- Provided information
▽

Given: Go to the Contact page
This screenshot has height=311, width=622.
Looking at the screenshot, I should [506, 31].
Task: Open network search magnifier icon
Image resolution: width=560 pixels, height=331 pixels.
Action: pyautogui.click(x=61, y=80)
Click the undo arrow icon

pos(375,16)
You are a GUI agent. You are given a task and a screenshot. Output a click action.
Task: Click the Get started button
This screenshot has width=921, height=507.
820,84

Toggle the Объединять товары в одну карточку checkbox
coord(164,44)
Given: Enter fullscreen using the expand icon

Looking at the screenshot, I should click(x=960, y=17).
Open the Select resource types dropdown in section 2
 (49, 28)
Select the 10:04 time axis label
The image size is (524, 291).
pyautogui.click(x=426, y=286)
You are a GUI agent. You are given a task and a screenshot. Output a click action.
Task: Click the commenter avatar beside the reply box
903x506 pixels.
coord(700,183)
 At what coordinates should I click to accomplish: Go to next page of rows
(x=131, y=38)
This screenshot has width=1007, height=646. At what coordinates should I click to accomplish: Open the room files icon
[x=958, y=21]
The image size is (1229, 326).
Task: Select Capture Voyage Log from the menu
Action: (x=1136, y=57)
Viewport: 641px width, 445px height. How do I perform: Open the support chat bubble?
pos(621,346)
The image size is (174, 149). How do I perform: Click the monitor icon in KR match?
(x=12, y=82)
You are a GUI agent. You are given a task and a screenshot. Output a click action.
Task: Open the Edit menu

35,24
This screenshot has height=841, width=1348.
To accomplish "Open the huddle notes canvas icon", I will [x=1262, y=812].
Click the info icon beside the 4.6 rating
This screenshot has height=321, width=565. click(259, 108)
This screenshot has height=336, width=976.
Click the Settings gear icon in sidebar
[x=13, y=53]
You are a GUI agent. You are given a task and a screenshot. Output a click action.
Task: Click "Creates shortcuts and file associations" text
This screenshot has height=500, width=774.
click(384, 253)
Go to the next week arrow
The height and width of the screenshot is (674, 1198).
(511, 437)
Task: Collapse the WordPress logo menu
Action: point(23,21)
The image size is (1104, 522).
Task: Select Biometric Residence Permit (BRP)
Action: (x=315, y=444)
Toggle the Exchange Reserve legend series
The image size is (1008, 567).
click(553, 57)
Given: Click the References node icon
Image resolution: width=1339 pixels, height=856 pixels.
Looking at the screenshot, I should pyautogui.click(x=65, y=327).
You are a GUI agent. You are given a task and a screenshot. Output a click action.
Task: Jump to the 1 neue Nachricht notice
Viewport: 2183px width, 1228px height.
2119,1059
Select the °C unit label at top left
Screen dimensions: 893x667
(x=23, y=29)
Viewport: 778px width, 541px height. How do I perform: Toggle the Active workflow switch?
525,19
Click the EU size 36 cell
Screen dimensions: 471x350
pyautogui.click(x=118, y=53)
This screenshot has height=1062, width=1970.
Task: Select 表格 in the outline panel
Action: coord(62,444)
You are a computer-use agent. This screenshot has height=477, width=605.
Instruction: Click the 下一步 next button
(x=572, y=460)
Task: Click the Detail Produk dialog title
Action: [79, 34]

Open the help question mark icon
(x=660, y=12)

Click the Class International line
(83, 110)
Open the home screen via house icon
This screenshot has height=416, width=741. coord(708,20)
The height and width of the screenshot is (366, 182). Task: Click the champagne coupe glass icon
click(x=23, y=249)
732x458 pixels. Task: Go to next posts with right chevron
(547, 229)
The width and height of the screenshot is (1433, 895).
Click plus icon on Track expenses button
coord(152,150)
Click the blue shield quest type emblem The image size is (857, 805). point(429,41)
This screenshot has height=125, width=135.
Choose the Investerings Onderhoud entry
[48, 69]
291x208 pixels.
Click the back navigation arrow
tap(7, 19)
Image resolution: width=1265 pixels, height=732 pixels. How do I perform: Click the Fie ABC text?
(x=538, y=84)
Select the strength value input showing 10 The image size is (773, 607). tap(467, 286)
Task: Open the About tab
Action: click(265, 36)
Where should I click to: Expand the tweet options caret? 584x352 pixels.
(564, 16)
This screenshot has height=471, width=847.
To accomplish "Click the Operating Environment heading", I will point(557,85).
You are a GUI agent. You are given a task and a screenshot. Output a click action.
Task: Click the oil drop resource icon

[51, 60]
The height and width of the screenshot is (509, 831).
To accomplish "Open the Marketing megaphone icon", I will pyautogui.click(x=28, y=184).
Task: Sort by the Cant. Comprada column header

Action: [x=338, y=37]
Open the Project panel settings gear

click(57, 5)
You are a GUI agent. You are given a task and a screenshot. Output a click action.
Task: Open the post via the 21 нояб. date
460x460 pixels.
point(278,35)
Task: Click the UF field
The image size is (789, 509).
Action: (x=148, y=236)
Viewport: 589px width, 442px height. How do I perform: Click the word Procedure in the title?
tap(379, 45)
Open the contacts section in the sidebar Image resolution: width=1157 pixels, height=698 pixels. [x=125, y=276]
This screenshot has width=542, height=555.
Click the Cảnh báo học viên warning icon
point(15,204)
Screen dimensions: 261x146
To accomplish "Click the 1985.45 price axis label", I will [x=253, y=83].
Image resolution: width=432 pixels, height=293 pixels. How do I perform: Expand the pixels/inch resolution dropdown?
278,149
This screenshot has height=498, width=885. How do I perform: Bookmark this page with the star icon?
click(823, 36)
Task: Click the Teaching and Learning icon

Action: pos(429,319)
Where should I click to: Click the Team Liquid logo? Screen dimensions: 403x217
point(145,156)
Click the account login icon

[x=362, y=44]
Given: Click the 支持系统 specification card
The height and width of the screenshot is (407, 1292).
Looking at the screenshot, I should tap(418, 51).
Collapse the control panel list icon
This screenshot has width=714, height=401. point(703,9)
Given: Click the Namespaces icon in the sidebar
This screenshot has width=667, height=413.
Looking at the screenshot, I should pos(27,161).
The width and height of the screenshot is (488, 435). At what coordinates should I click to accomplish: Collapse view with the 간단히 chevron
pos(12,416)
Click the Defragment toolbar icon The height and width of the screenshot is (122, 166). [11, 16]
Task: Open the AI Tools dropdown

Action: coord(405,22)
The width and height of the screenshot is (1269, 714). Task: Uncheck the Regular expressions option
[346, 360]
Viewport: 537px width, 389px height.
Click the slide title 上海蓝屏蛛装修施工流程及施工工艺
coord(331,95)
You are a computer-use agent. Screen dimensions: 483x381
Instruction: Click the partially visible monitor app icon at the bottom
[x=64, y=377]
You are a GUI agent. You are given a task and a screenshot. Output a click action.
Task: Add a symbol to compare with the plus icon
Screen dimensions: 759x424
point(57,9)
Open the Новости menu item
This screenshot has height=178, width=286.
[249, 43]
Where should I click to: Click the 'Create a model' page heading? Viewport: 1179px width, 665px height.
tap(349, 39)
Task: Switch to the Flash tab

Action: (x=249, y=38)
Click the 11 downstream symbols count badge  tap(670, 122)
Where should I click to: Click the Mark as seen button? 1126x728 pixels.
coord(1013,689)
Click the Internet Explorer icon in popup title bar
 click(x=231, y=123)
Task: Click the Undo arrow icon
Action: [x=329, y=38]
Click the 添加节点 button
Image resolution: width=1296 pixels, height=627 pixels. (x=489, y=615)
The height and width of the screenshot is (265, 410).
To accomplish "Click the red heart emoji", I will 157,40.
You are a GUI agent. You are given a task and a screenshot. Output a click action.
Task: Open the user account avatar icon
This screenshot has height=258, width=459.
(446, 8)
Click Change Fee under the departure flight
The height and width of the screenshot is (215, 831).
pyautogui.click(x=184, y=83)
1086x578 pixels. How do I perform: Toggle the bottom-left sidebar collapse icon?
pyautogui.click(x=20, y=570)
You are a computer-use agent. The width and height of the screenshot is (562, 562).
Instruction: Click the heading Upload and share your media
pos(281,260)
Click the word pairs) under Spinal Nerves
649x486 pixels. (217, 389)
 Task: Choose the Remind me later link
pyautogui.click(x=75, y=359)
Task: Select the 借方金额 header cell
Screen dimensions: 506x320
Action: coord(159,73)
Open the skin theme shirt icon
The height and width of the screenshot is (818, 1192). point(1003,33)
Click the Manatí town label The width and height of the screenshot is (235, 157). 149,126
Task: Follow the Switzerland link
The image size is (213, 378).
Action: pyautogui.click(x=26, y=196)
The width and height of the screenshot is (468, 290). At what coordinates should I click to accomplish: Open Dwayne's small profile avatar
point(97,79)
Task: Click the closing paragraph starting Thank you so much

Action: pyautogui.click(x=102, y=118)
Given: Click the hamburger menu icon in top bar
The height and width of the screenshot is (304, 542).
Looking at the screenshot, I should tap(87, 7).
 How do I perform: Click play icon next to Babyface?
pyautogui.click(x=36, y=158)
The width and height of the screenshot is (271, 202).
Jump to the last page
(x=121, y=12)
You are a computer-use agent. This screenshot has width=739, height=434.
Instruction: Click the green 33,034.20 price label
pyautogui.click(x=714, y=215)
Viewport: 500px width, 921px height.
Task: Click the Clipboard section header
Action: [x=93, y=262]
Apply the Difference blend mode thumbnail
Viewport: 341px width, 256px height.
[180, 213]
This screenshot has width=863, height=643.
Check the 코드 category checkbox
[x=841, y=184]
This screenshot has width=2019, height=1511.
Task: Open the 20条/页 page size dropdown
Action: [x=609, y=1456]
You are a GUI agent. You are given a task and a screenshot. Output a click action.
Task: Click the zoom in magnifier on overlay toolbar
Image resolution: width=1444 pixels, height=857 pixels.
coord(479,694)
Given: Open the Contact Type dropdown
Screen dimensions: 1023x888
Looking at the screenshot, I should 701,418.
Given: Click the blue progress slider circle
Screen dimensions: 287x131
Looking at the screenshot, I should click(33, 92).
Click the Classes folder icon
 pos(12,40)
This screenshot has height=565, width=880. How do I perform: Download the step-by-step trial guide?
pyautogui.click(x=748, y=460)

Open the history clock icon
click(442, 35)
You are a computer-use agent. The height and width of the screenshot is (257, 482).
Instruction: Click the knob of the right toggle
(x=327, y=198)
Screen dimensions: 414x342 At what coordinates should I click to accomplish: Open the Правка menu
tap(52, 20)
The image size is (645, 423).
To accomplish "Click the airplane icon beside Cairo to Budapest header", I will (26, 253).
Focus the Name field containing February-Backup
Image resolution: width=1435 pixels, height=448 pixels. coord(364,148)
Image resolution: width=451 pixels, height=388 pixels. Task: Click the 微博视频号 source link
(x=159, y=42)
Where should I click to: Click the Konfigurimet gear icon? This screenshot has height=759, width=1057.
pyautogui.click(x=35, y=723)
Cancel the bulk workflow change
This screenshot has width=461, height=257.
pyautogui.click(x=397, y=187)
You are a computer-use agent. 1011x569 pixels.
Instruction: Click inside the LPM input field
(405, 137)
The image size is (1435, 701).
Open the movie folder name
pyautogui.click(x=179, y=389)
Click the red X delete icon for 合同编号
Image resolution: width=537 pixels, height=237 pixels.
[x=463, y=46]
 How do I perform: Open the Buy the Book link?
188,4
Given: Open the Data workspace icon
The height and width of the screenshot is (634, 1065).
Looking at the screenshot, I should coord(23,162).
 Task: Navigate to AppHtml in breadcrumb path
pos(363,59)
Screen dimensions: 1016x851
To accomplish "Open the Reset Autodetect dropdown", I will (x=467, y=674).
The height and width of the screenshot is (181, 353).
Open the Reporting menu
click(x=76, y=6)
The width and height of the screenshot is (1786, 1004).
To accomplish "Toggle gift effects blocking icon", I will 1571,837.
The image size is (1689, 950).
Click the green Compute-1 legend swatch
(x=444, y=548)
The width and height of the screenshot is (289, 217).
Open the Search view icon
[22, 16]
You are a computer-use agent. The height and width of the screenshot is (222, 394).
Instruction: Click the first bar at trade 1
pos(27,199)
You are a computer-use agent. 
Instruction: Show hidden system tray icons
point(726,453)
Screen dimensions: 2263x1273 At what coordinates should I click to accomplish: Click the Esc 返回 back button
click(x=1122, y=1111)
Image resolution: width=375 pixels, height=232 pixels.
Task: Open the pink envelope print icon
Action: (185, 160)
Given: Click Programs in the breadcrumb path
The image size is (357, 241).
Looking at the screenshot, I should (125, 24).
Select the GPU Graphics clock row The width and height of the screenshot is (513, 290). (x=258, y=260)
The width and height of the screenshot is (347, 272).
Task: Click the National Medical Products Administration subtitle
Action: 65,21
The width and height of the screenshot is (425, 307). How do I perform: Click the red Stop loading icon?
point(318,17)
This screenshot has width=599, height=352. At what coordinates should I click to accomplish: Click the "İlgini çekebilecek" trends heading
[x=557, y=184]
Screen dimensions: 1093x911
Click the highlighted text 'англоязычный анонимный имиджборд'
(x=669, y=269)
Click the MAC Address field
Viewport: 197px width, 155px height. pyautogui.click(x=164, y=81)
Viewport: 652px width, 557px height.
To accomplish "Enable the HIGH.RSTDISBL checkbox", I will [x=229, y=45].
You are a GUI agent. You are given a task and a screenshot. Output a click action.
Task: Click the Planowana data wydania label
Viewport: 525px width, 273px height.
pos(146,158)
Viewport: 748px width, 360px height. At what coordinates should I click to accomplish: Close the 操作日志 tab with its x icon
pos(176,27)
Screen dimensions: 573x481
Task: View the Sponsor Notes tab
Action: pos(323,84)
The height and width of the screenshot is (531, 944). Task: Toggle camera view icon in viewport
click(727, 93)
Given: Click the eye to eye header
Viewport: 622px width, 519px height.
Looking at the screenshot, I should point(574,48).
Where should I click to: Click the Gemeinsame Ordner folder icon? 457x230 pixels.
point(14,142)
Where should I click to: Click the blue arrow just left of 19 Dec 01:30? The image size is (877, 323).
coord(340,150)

△

Copy the records starting with the line containing "Open the history clock icon" and going on through the line containing "will (26, 253).", changing "knob" to "handle" and leaving everything else as it is.

Open the history clock icon
click(442, 35)
You are a computer-use agent. The height and width of the screenshot is (257, 482).
Instruction: Click the handle of the right toggle
(x=327, y=198)
Screen dimensions: 414x342 At what coordinates should I click to accomplish: Open the Правка menu
tap(52, 20)
The image size is (645, 423).
To accomplish "Click the airplane icon beside Cairo to Budapest header", I will (26, 253).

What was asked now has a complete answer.